Just two years ago, Peter Do made his runway debut after initially showcasing his eponymous brand off the traditional fashion calendar for several years. Now, he finds himself stepping into the shoes of one of the most renowned and influential designers of the past quarter-century.
Helmut Lang's departure from his eponymous label in 2005, at the peak of his career, left an indelible mark. His ability to infuse subversion with elegance, elevating everyday items like T-shirts, jeans, and army parkas to the realm of high fashion while incorporating bondage references into his lean suiting, encapsulated the epitome of coolness during that era. Lang's work continues to be timeless, consistently modern rather than retro, making him a revered figure among his peers. Peter Do himself has cited Lang as one of his heroes, a fascination that may have been nurtured during his time at Céline but was initially sparked during his teenage years in suburban Philadelphia, thanks to Tumblr.
In the years following Fast Retailing's acquisition of the Helmut Lang brand, it underwent various transformations, including a one-off collection designed by Shayne Oliver of Hood by Air for Spring 2018. These changes did not diminish Lang's stature—he has since focused on art in Long Island—but the recent collections lost a certain sense of direction.

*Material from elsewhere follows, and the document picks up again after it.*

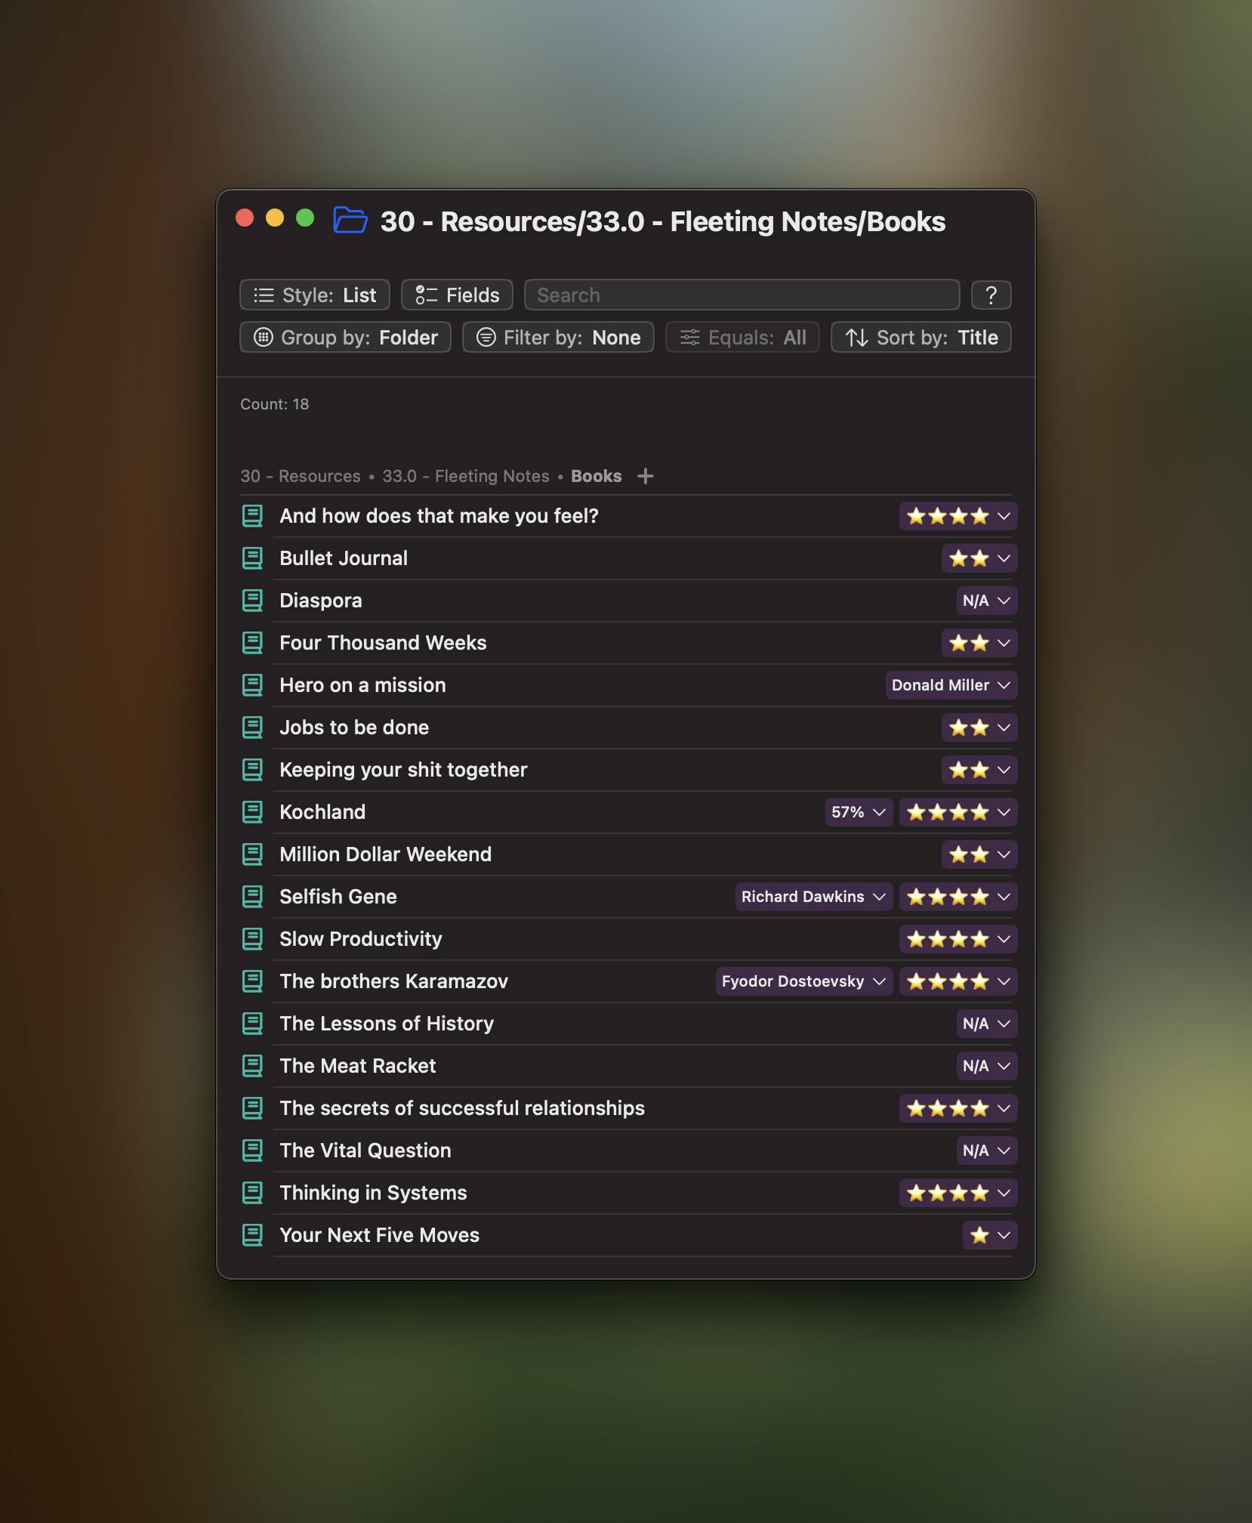This screenshot has width=1252, height=1523.
Task: Open the Filter by: None menu
Action: point(558,337)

Peter Do's appointment appears poised to reinvigorate the brand. "The thing that I react really strongly to is work that almost looks like it's always been there. I felt like good design is a design that feels like it's always been there," he remarked on Vogue's The Run-Through podcast.

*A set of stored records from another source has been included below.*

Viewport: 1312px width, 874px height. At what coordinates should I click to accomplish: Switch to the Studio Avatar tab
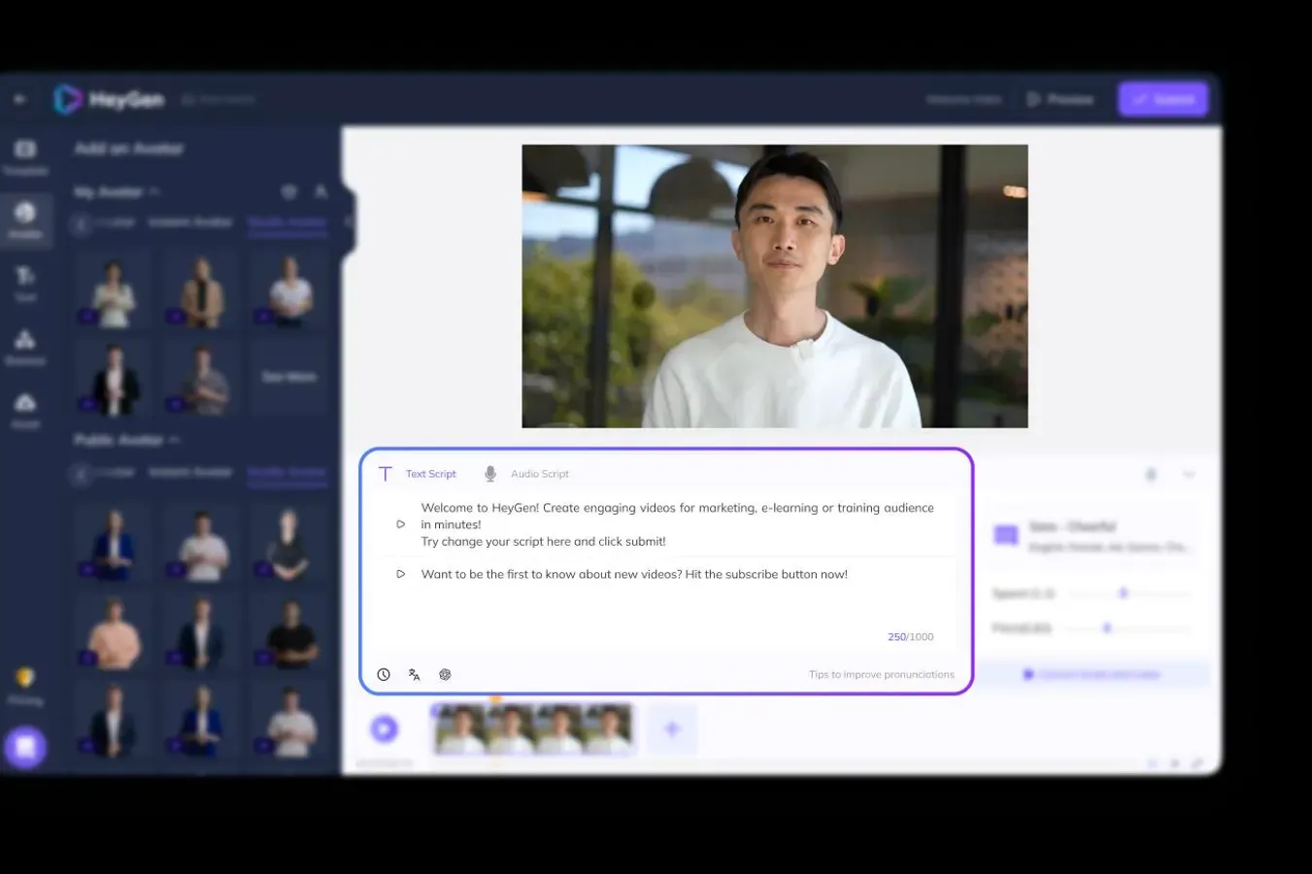click(x=287, y=222)
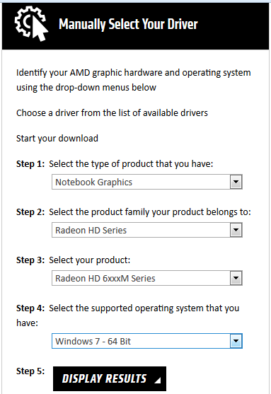
Task: Click the white triangle on Display Results button
Action: point(158,381)
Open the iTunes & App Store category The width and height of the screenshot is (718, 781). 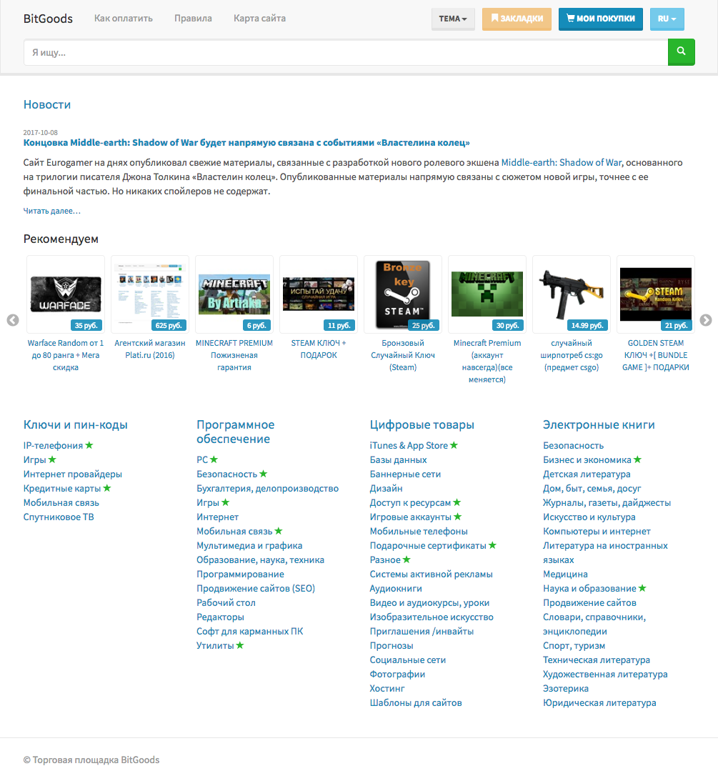(x=409, y=445)
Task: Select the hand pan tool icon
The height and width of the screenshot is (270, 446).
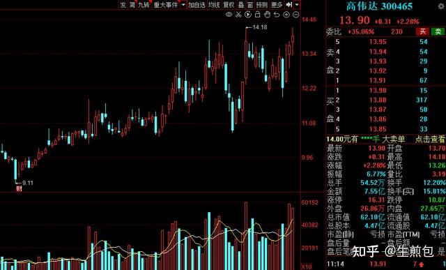Action: [x=267, y=14]
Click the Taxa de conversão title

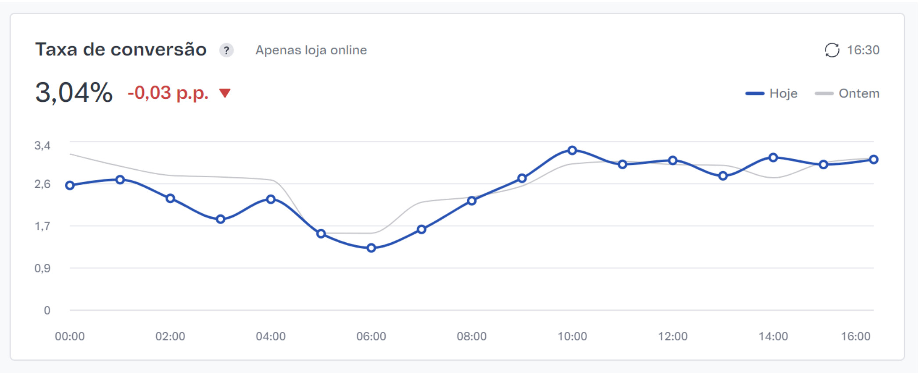pyautogui.click(x=121, y=50)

Do applied his meticulous attention to detail to the company's history. For instance, the recurring yellow taxi cab print was a nod to Lang's pioneering decision to advertise on the tops of taxi cabs—a move considered unconventional in high fashion at the time. Additionally, the print served as a thematic backdrop for the poet and collaborator Ocean Vuong, whose poem adorned the venue's concrete floor. This poetic tribute harked back to the iconic Jenny Holzer installation that graced the original Helmut Lang store at 80 Greene Street. Vuong's words also appeared on button-down shirts, worn in reverse so that they could be read as models walked by: "Your car was my first room / Our clothes on the floor like stepped-on flowers."
Do also demonstrated a firm grasp of Lang's tailoring, from flat-front natural waist trousers to androgynous yet subtly distinct jackets and crombie coats, all crafted from fabrics that are of the highest quality. The seat belt straps crisscrossing the torso and passing through belt loops were direct nods to the brand's archives, referencing the subculture of bondage clubs. However, remove these straps, and the suits seamlessly transition to the mainstream fashion world.
The new Helmut Lang's potential lies in offering high-fashion suits at accessible, non-luxury prices. Do emphasized a desire "to open up the dialogue to a wider group of people... and for the clothes to have longevity without being super expensive." He clarified that he would not have accepted the position if the brand's prices matched those of his eponymous label. This strategic differentiation between the two brands reflects Do's broader vision and business acumen, proving that while he may be starry-eyed about his designer hero, he is grounded and forward-thinking in his approach to the industry.